Todos eles estavam presentes durante o Colóquio Internacional, aberto nesta terça-feira, pelo cônsul-geral de Berlim, Sérgio Rouanet, no auditório da Universidade de Freibourg, na Alemanha, para onde vim convidado para falar sobre a história dos índios da Amazônia. E isso porque entre outros temas como literatura e história, o colóquio está discutindo também as políticas públicas de saúde, incluindo a saúde mental. Era inevitável que as sombras dos loucos de Manaus emergissem aqui.

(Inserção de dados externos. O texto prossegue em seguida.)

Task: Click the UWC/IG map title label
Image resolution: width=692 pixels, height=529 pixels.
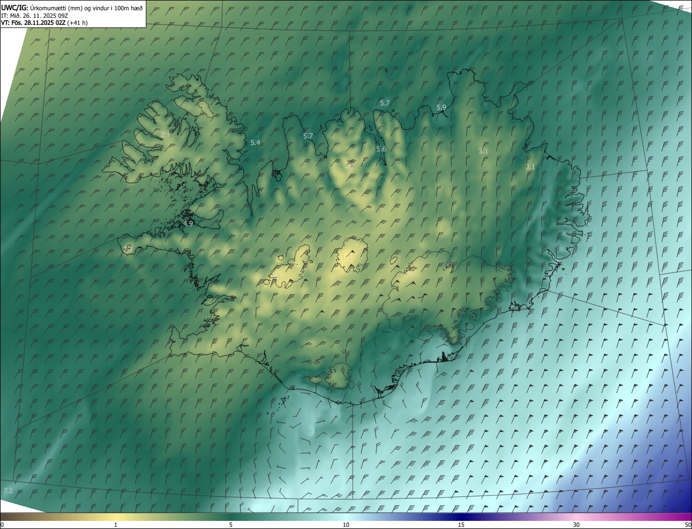Action: [15, 7]
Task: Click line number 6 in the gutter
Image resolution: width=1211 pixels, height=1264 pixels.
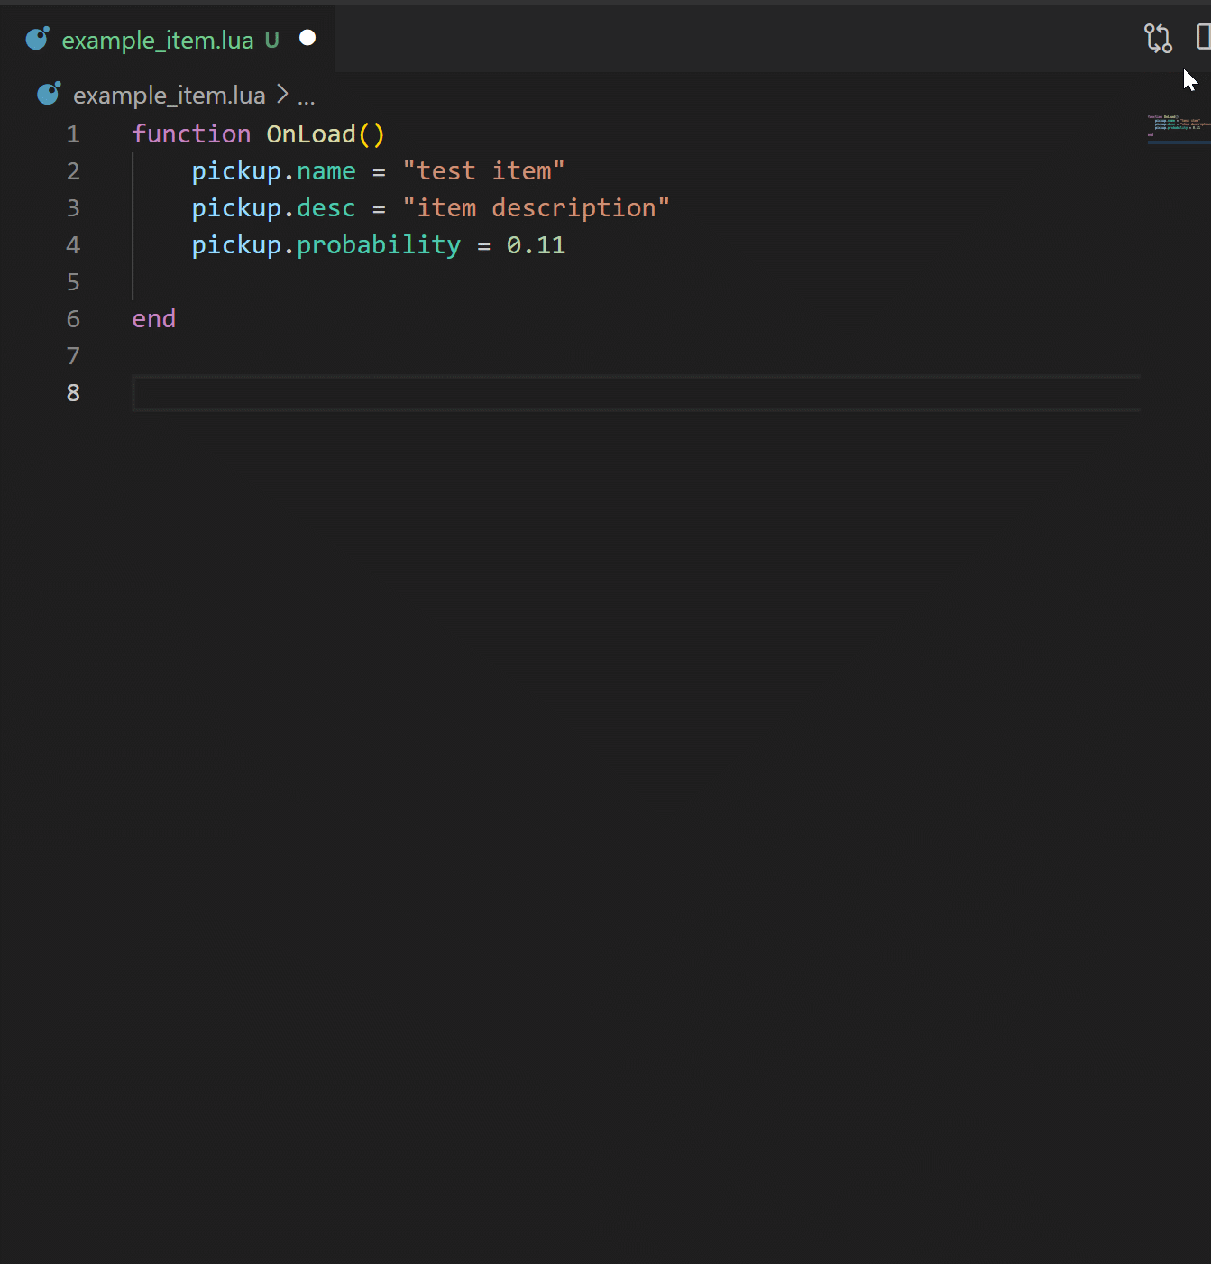Action: click(73, 319)
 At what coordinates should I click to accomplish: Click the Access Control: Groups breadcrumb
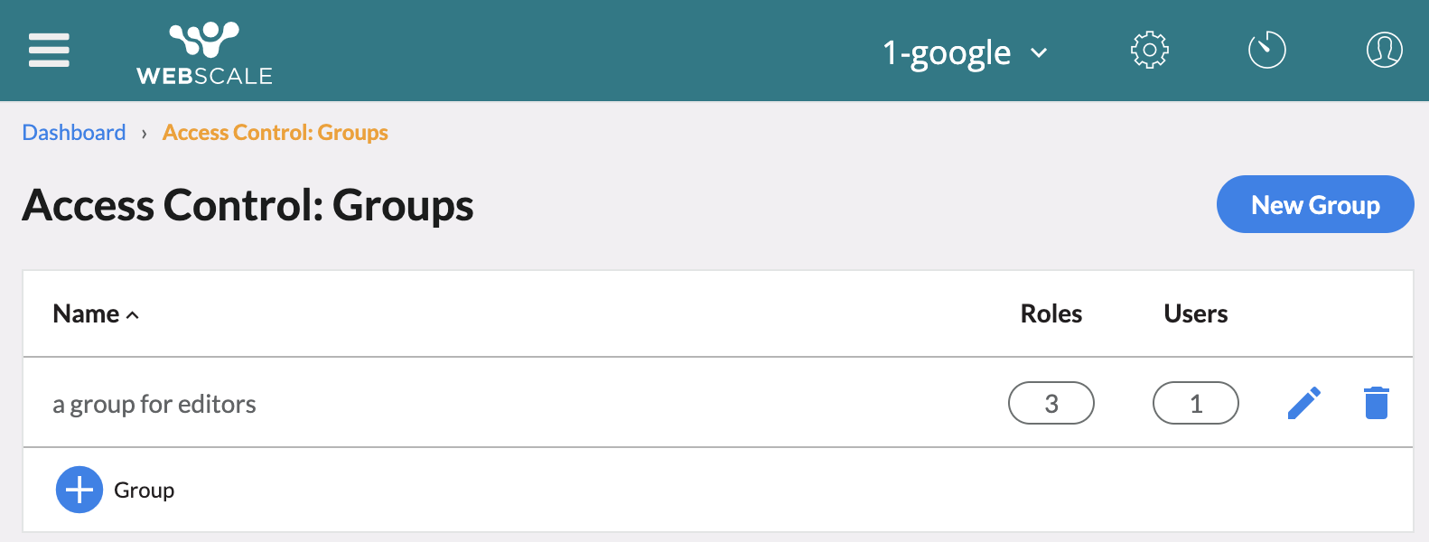click(x=276, y=133)
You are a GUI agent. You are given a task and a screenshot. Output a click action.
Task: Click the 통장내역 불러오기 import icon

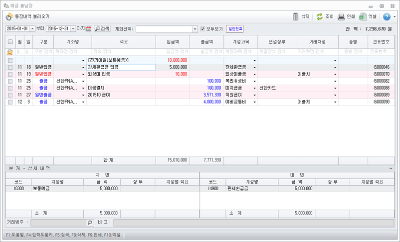(x=9, y=16)
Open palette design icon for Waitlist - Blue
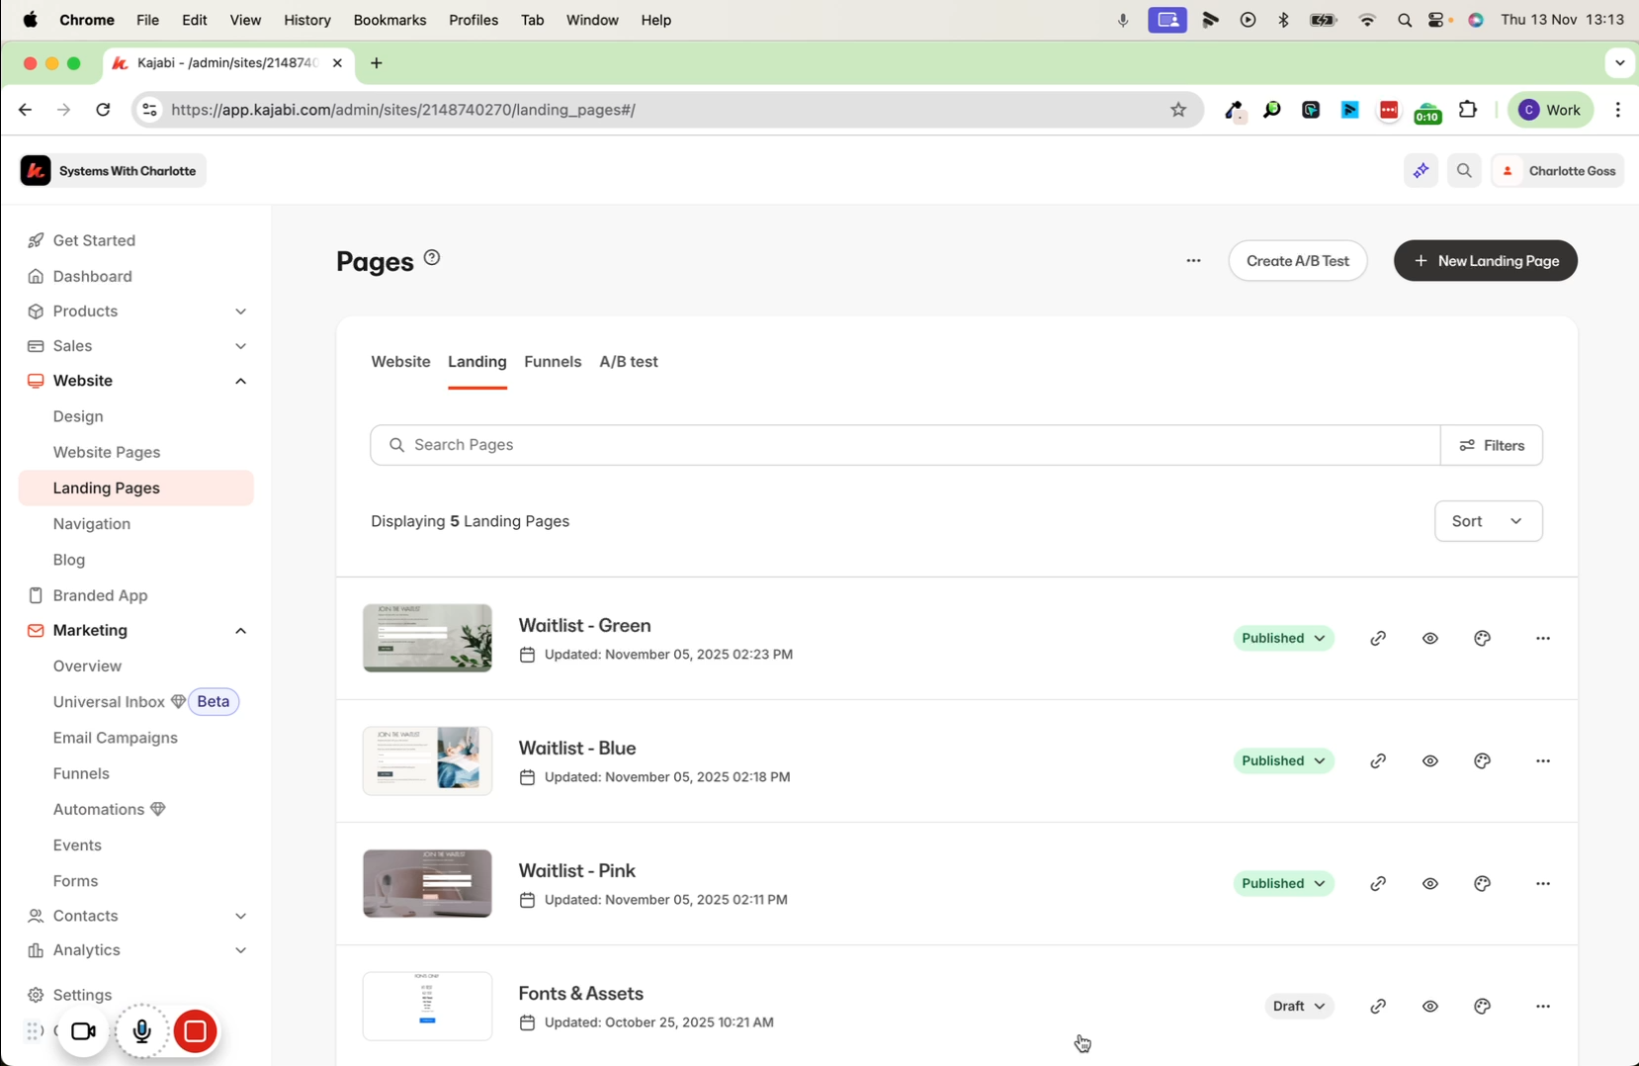The image size is (1639, 1066). pos(1482,761)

Um palestrante informa que a Organização Mundial de Saúde (OMS), sediada em Genebra, criou recentemente um grupo de trabalho internacional para avaliar e propor mudanças na legislação psiquiátrica, com recomendações para o mundo inteiro. A Divisão de Saúde Mental da OMS pinta um quadro trágico sobre a forma, cruel e burra, como a loucura vem sendo tradicionalmente tratada na maioria dos países.

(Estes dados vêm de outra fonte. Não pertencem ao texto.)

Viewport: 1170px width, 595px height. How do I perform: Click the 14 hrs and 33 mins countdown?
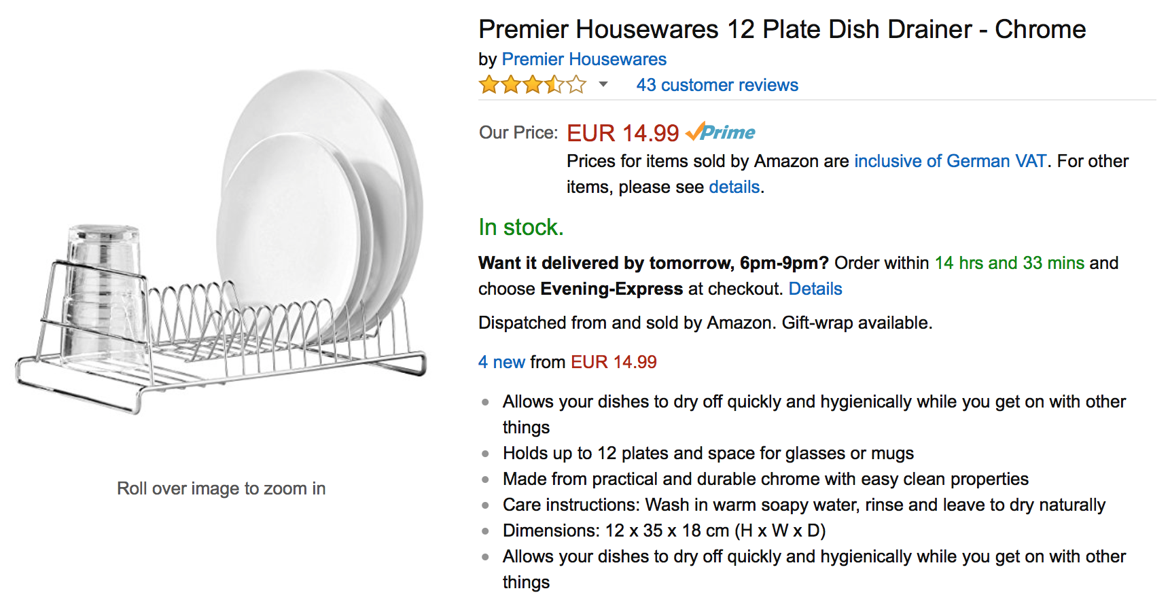coord(1009,263)
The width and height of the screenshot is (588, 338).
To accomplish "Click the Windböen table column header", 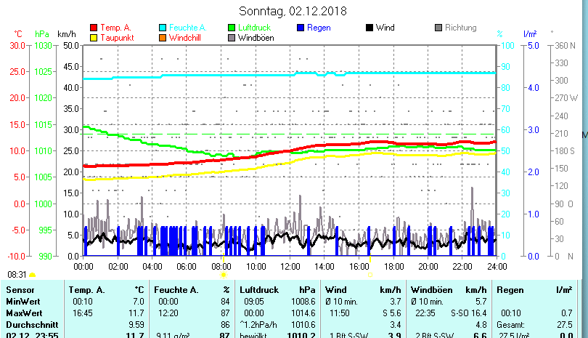I will pyautogui.click(x=431, y=290).
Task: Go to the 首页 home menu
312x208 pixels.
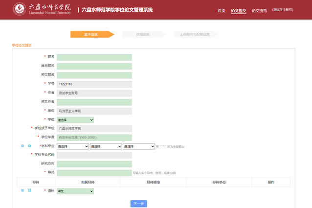Action: click(x=222, y=10)
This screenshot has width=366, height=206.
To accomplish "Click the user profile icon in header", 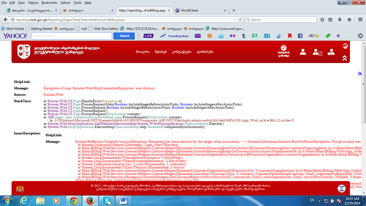I will (303, 52).
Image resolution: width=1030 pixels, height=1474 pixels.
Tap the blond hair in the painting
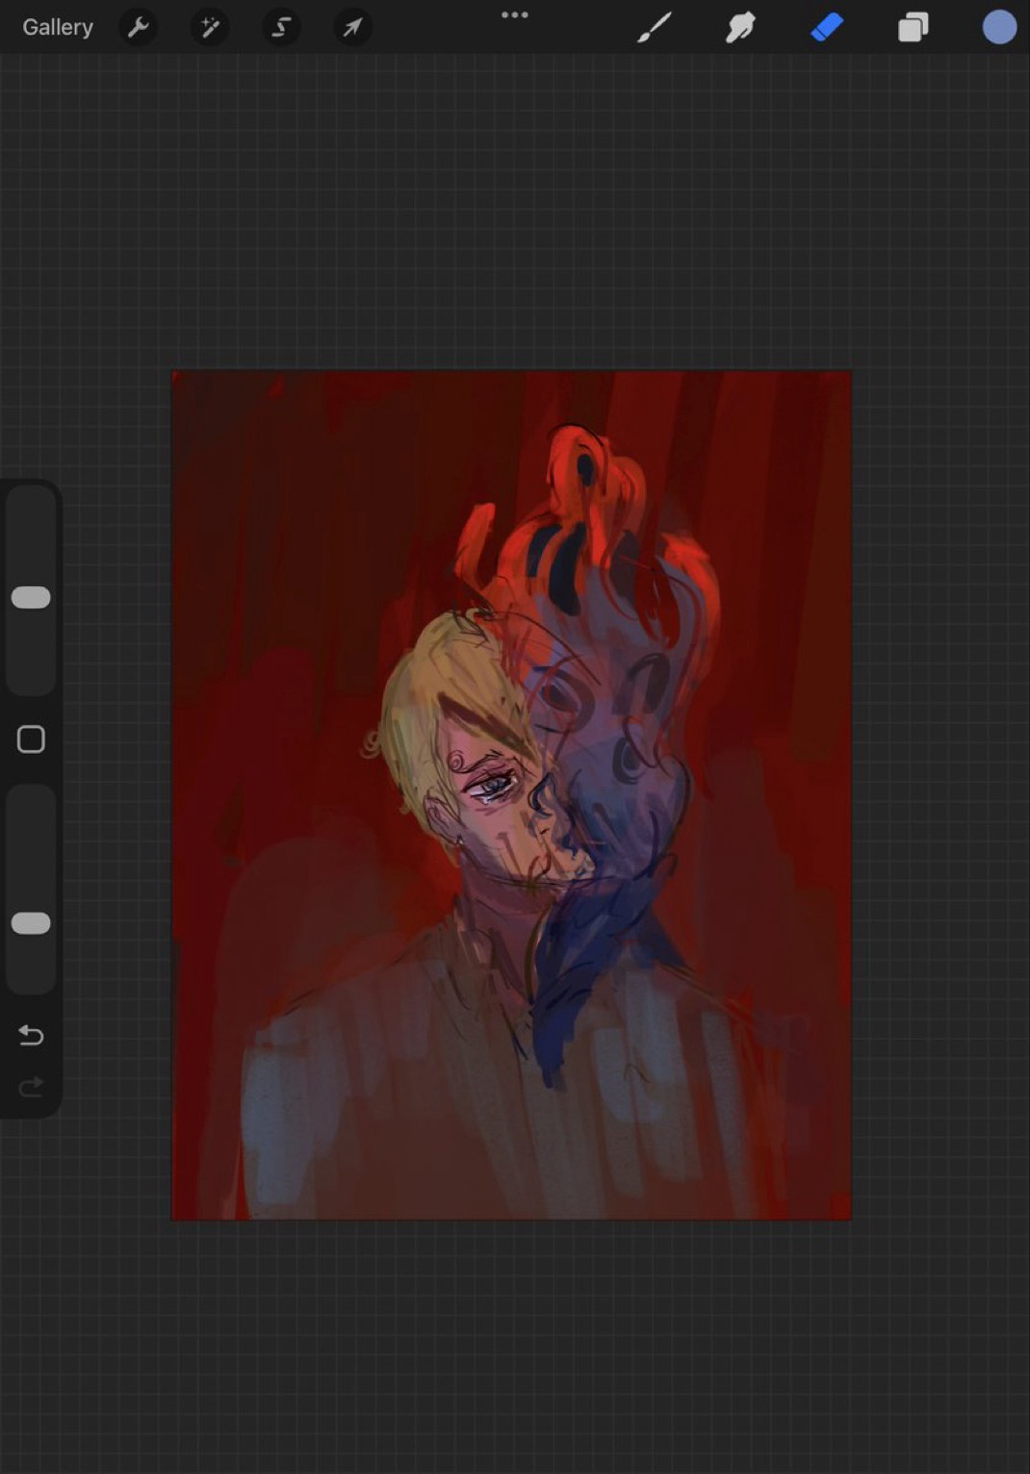point(433,693)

Como regra geral, o louco é excluído da sociedade, segregado e coagido a permanecer enclausurado no manicômio, onde é submetido a diferentes formas de violência institucional. Resultado: ele se distancia ainda mais da realidade, o que é interpretado pela instituição como agravamento dos sintomas da loucura.

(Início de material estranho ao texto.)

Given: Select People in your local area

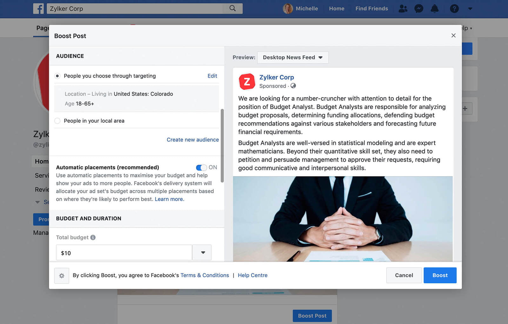Looking at the screenshot, I should (x=57, y=121).
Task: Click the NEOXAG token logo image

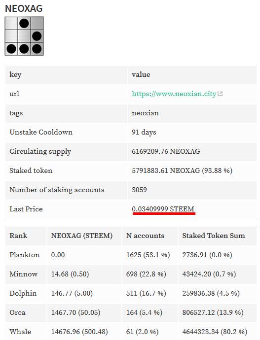Action: [24, 36]
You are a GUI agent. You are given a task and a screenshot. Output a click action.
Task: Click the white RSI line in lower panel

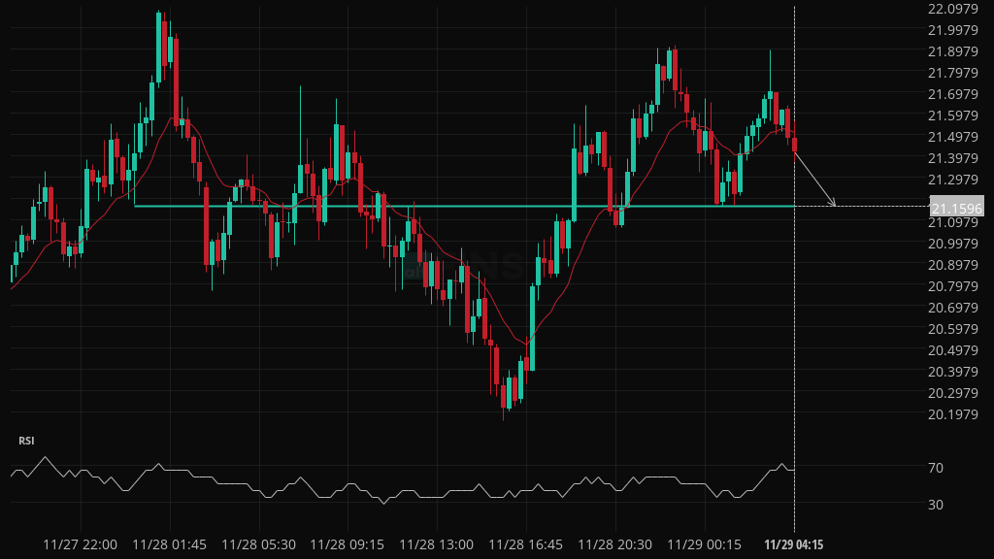pos(291,485)
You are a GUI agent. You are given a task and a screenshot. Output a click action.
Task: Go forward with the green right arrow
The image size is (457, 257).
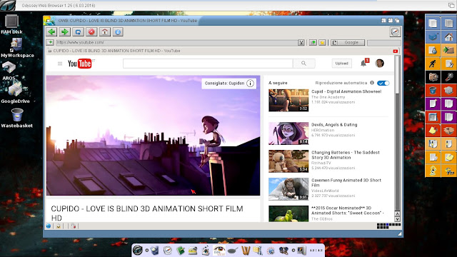click(65, 31)
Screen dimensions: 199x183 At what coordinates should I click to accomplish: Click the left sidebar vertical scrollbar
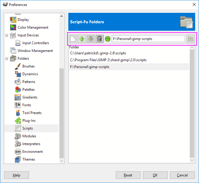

Desta forma, o hospital psiquiátrico, em vez de curar a doença, passou a ser uma fábrica de loucos, da mesma maneira que a penitenciária, longe de recuperar os marginais, tornou-se uma escola do crime.
No Brasil existe um projeto já aprovado na Câmara, com votação no Senado prevista para esta semana, que pretende acabar de uma vez por todas com o manicômio. Seu autor é o deputado Paulo Delgado, do PT de Minas Gerais.
O projeto proíbe a construção de novos hospícios públicos, não permitindo também o financiamento, pelo Governo, de novos leitos, naqueles hospitais psiquiátricos já existentes.
A alternativa apresentada é a criação de centros de convivência e de atenção, lares protegidos, hospitais-dia, hospitais-noite e unidades psiquiátricas em hospital geral, para dar ao louco um tratamento digno e eficaz, o que já vem sendo realizado experimentalmente com relativo sucesso.
Todas estas alternativas obedecem a um princípio comum: o tratamento deve ser feito com o apoio dos familiares e da comunidade, mantendo o doente integrado à sociedade. Desta forma, assumindo a responsabilidade coletiva e solidária, talvez comecem a ser derrubados os preconceitos sobre a loucura, alguns deles gerados pelos próprios currículos ultrapassados dos cursos de Medicina.
Essa ideia central do projeto de Paulo Delgado não é nova. Vem sendo defendida há mais de vinte anos, em Manaus, pelos médicos Manuel Dias Galvão e Rogério Casado. A novidade é que agora vai virar lei. Vai ser legal. Carmen Doida, que muitas vezes enganou o seu Urbano, diretor do hospício de Flores, fugindo do manicômio, certamente comemoraria gritando: "Vai roubar galinha, ladrão!".